The Pope Joins the Party

In praise of flip-floppping.

In a surprising about-face, Pope Benedict has decided to restore power and prestige to the Vatican department that oversees dialogue with Islam a year after he controversially downgraded it.

The department's return to its former status occurred as Catholic-Muslim dialogue is still suffering the negative effects of Benedict's Regensburg speech last September in which he appeared to equate Islam with violence.

Catholic and Muslim officials on Monday hailed the decision as a positive step that could help improve relations.

Vatican Secretary of State Cardinal Tarcisio Bertone said in Italy's La Stampa newspaper at the weekend that the Pontifical Council for Inter-religious Dialogue would again become "a separate department".

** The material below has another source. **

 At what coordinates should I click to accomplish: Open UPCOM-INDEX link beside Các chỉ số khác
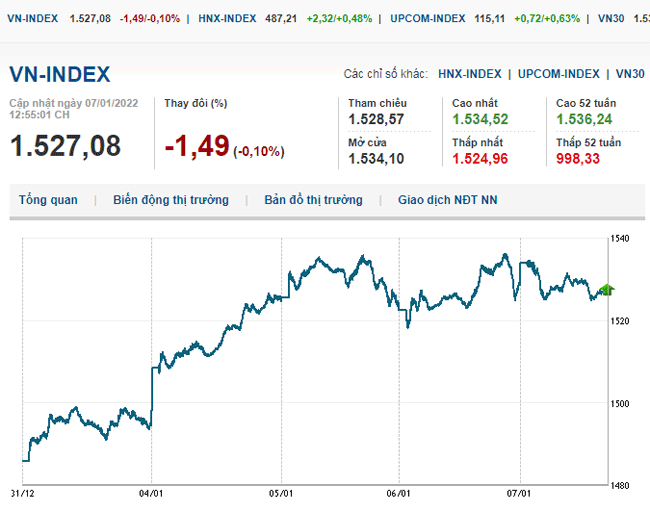coord(559,74)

Benedict downgraded the office in March 2006 by putting it under joint presidency with the Vatican's culture ministry and removing its president, Archbishop Michael Fitzgerald, a Briton.

"This would be a very positive thing for Muslims," said a senior Muslim official active in inter-faith dialogue who asked not to be named. He said Muslims had seen the council's downgrading as a sign Benedict was not very interested in Islam.

"I think it's a great idea," said Father Tom Reese, senior fellow at Georgetown University's Woodstock Theological Center and a world-renowned Vatican expert.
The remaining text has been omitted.